For additional information regarding the primary contingencies which currently prevent the classification of our disclosed “contingent resources” associated with our Marcellus shale gas properties, our Fort Berthold properties, and a portion of our Canadian waterflood properties as
reserves, and the positive and negative factors relevant to the "contingent resource” estimates, see Appendix A to the most recent AIF, a copy of which is available under our SEDAR profile at www.sedar.com, and our Form 40-F, a copy of which is available at www.sec.gov.
Drilling Inventory
Drilling locations associated with proved plus probable undeveloped reserves have been evaluated or reviewed by Enerplus’ independent qualified reserves evaluators in accordance with the Canadian Oil and Gas Evaluation Handbook (the “COGE Handbook”). Drilling locations
associated with unrisked “best estimate” economic contingent resources in “development pending” project maturity sub-class pertaining to Canadian waterflood assets and Fort Berthold have been evaluated by internal qualified reserves evaluators and audited by Enerplus’
independent qualified reserves evaluators, McDaniel & Associates Ltd, in accordance with the COGE Handbook.
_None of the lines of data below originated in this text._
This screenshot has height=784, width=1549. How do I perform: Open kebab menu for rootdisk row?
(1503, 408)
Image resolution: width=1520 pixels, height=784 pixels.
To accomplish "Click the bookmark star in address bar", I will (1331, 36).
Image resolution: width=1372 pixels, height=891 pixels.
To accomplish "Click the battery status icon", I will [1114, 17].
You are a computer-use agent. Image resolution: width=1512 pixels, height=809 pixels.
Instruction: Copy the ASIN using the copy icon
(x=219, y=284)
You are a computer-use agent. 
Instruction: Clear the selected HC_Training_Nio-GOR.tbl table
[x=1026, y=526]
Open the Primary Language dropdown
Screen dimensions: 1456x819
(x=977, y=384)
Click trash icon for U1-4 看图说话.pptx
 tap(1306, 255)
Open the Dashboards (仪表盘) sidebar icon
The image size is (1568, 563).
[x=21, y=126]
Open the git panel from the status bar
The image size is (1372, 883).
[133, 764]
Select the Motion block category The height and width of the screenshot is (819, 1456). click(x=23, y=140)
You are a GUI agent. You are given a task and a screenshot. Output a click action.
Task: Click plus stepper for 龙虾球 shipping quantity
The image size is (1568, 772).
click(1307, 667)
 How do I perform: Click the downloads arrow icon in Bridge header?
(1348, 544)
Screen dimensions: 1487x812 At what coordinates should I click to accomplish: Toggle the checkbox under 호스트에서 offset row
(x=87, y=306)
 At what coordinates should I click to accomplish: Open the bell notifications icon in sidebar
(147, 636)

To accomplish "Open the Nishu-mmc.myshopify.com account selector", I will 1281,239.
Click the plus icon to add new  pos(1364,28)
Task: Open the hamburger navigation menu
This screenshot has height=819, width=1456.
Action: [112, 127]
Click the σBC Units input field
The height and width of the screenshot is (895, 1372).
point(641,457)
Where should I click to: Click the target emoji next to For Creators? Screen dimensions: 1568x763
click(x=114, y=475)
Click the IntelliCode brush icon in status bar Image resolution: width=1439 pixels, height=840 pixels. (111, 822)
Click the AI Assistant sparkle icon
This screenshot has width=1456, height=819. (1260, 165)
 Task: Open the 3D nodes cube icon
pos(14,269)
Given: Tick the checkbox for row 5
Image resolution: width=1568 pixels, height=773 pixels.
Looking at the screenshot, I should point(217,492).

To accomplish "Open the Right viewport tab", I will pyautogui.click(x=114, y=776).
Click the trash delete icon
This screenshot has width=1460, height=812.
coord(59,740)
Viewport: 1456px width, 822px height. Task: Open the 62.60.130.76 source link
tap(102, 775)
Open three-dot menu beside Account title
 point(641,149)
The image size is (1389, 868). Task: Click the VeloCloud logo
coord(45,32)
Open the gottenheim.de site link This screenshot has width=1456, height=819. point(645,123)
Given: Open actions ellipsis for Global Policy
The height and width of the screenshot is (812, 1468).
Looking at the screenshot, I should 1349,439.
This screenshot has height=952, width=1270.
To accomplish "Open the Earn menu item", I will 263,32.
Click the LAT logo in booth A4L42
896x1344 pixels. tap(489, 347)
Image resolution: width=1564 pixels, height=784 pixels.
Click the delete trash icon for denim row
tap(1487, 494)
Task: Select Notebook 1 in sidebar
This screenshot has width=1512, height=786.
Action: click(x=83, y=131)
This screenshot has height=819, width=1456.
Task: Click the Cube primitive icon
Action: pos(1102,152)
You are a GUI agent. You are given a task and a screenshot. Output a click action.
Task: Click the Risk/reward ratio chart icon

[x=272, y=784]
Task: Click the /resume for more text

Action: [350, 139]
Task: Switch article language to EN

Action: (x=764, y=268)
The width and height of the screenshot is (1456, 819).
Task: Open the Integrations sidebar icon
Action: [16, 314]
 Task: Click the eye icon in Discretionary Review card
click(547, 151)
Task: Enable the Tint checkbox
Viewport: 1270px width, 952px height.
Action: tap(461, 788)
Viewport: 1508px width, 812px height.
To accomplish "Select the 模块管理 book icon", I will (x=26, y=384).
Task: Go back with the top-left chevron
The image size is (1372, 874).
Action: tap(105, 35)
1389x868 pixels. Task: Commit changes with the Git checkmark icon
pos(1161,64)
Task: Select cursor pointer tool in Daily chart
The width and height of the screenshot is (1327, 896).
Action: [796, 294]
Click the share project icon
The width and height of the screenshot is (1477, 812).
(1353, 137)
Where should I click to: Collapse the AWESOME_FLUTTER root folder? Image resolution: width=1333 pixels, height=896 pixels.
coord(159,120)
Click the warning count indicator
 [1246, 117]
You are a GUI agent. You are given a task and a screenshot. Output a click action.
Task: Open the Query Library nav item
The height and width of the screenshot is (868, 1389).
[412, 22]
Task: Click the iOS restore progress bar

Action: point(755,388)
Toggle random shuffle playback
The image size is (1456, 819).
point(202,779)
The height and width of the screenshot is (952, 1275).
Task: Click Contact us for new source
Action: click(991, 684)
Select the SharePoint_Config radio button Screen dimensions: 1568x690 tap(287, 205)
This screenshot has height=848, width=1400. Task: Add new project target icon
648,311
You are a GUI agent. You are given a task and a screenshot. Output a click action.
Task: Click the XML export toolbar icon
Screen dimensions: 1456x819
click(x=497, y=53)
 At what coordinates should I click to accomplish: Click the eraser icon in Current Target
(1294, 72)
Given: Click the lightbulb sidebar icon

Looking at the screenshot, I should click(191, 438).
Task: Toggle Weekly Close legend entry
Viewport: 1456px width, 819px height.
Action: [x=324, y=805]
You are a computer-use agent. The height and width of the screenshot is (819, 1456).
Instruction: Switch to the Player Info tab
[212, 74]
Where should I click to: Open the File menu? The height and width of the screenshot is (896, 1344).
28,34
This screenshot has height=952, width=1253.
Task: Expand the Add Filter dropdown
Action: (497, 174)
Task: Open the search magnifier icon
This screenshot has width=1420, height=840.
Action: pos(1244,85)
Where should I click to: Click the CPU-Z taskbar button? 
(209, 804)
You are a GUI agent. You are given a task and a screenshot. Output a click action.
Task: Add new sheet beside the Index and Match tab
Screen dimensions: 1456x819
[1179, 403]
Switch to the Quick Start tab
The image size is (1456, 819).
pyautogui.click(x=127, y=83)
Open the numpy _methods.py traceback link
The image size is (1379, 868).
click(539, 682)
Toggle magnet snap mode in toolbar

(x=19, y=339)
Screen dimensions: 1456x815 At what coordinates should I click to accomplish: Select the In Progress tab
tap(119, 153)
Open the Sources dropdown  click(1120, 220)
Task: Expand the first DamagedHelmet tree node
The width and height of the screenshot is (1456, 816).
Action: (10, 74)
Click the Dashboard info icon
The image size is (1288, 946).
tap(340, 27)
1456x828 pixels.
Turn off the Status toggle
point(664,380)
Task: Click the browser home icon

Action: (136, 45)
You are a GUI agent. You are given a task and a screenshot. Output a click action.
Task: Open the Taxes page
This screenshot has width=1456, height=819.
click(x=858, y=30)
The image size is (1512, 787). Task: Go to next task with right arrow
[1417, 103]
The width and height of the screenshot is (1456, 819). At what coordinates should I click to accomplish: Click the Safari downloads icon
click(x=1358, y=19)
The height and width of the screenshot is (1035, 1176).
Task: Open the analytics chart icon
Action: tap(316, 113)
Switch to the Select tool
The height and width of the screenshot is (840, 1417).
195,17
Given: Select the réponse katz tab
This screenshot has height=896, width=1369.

Drilling locations associated with unrisked “best estimate” economic contingent resources in “development pending” project maturity sub-class pertaining to the U.S.
Shale Gas-Marcellus been evaluated by Enerplus’ independent qualified reserves evaluators, Netherland, Sewell & Associates, Inc, in accordance with the COGE Handbook. Unbooked future drilling locations are not associated with any reserves or contingent resources of Enerplus,
and have been identified by internal qualified reserves evaluators and have not been audited by Enerplus’ independent qualified reserves evaluators.
NOTICE TO U.S. READERS
The oil and natural gas reserves information contained in this presentation has generally been prepared in accordance with Canadian disclosure standards, which are not comparable in all respects to United States or other foreign disclosure standards. Reserves categories such as
"proved reserves" and "probable reserves" may be defined differently under Canadian requirements than the definitions contained in the United States Securities and Exchange Commission (the "SEC") rules. In addition, under Canadian disclosure requirements and industry practice,
reserves and production are reported using gross (or, as noted above with respect to production information, "company interest") volumes, which are volumes prior to deduction of royalty and similar payments. The practice in the United States is to report reserves and production
using net volumes, after deduction of applicable royalties and similar payments. Canadian disclosure requirements require that forecasted commodity prices be used for reserves evaluations, while the SEC mandates the use of an average of first day of the month price for the 12
months prior to the end of the reporting period. Additionally, the SEC prohibits disclosure of oil and gas resources in SEC filings, whereas Canadian issuers may disclose oil and gas resources. Resources are different than, and should not be construed as reserves. For a description of
the definition of, and the risks and uncertainties surrounding the disclosure of, contingent resources, see “Contingent Resources Estimates” above.